Exercise requirements →
Pull out of the data below the stretch of lines bounded by the one containing "Click the vertical" and the one containing "Click the purple", both bounds included, unchanged.

----- Material provided

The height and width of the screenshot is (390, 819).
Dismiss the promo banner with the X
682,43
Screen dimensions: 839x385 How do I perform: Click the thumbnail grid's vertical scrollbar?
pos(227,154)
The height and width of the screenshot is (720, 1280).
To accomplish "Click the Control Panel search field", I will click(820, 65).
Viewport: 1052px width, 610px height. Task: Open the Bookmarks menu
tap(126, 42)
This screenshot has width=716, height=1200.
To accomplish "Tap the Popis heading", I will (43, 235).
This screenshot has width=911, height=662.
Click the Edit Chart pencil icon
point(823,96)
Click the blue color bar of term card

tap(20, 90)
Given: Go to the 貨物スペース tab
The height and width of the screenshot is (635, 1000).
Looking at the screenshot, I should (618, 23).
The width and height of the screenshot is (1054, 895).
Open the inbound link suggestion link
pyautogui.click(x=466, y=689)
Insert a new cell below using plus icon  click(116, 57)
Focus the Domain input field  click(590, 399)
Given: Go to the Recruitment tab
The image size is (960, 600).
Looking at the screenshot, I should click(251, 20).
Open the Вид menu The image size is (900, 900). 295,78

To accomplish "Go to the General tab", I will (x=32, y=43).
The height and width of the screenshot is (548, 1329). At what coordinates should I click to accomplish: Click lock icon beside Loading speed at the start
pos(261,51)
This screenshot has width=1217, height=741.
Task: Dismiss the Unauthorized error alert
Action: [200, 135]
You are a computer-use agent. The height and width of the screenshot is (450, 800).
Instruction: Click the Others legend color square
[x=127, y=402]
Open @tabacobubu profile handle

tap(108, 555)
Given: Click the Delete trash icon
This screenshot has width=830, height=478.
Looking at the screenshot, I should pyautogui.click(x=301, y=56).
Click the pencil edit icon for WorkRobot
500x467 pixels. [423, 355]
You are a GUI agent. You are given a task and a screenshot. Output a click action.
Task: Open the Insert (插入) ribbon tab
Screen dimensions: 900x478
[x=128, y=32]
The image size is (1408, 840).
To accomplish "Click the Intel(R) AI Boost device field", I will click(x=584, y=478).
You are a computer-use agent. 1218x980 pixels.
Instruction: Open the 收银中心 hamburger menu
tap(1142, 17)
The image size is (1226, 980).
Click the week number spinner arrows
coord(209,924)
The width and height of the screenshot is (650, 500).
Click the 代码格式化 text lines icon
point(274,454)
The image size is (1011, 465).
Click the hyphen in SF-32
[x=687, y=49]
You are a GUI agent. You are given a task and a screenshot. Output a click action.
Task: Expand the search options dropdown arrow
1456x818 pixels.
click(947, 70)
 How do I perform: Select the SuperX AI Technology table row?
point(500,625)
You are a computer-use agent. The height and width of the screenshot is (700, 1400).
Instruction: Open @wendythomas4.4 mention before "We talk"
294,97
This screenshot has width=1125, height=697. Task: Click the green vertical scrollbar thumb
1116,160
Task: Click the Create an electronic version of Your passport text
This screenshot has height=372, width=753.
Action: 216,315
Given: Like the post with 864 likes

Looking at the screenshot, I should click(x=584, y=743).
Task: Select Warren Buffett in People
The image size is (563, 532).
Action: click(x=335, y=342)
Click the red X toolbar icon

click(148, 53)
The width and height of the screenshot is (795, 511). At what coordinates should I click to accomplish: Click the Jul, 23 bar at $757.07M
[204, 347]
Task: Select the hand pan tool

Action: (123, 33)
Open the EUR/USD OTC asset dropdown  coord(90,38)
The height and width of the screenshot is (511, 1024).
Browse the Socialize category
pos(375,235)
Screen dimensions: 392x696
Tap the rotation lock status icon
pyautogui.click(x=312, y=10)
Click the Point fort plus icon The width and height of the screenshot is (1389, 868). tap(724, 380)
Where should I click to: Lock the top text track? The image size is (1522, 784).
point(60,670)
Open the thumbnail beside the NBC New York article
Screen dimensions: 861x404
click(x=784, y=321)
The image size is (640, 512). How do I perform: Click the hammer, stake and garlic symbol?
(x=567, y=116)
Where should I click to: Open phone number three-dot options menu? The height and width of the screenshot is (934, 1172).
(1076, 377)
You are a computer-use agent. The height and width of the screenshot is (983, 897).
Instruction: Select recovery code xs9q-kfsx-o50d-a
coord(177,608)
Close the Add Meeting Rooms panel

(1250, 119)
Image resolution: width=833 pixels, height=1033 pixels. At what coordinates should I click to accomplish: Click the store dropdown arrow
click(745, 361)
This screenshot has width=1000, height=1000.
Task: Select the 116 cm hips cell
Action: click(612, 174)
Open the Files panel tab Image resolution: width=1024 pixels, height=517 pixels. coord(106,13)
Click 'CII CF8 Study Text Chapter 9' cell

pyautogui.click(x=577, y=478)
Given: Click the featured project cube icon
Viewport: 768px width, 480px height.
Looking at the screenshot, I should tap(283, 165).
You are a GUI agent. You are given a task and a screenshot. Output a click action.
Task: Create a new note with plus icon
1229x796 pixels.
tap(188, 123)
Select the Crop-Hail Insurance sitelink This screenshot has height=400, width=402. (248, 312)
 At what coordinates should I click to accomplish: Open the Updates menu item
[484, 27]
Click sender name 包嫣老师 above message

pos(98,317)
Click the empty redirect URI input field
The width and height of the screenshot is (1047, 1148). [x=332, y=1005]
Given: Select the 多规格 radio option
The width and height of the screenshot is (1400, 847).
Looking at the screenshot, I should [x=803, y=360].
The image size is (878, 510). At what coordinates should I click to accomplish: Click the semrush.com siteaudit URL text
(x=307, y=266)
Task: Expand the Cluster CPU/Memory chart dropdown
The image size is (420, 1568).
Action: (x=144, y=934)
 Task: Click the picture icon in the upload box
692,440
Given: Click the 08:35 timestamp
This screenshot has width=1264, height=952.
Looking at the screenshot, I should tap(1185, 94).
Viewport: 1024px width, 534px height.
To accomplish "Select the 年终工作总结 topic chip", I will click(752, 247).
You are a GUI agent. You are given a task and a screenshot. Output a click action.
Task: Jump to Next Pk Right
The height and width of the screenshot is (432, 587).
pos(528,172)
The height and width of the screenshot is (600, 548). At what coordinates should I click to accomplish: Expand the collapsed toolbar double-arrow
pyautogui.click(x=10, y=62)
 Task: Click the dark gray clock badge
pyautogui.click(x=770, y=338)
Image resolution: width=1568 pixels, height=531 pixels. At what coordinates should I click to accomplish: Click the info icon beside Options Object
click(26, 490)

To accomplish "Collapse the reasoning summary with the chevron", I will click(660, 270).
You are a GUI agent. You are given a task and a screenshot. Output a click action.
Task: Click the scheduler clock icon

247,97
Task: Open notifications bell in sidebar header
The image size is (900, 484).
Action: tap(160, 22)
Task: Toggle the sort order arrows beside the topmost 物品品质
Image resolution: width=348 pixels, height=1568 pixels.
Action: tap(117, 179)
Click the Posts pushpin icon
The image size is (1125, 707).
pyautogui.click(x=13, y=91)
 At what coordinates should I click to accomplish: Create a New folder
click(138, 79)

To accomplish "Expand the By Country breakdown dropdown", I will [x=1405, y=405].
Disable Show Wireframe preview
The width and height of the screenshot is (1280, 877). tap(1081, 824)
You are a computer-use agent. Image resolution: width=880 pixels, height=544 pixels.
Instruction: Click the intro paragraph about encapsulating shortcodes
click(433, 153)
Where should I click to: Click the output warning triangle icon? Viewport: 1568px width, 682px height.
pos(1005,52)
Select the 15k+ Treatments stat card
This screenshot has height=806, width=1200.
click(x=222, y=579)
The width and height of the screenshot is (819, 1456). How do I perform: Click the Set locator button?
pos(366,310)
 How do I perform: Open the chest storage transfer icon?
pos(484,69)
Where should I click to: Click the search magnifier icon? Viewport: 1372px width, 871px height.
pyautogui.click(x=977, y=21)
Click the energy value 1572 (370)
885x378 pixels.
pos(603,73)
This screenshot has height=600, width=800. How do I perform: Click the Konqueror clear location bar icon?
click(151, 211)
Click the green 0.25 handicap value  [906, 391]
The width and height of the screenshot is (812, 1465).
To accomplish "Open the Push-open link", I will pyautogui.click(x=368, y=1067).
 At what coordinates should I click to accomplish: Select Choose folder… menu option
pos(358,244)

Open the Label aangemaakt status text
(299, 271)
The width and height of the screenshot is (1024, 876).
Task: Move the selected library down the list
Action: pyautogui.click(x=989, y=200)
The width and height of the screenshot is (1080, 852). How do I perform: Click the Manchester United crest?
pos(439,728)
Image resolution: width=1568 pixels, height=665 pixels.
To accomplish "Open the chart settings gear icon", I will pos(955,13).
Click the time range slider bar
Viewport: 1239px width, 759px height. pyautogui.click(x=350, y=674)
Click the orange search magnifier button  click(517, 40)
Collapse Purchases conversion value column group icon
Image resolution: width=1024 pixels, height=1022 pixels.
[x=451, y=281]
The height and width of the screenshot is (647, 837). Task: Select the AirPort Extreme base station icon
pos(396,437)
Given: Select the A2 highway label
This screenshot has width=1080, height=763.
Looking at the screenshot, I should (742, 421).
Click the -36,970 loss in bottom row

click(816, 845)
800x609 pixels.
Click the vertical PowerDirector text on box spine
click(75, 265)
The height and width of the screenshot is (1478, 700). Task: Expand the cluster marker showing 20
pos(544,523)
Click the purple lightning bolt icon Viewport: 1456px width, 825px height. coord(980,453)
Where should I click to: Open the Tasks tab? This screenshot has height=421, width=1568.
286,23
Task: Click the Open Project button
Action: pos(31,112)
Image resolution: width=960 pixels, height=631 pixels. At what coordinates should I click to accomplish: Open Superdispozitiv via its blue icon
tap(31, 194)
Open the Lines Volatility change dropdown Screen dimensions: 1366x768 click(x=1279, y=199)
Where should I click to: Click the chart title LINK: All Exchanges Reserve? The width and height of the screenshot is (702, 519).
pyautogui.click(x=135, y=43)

----------

Answer section →
Click the vertical PowerDirector text on box spine
click(75, 265)
The height and width of the screenshot is (1478, 700). Task: Expand the cluster marker showing 20
pos(544,523)
Click the purple lightning bolt icon Viewport: 1456px width, 825px height. coord(980,453)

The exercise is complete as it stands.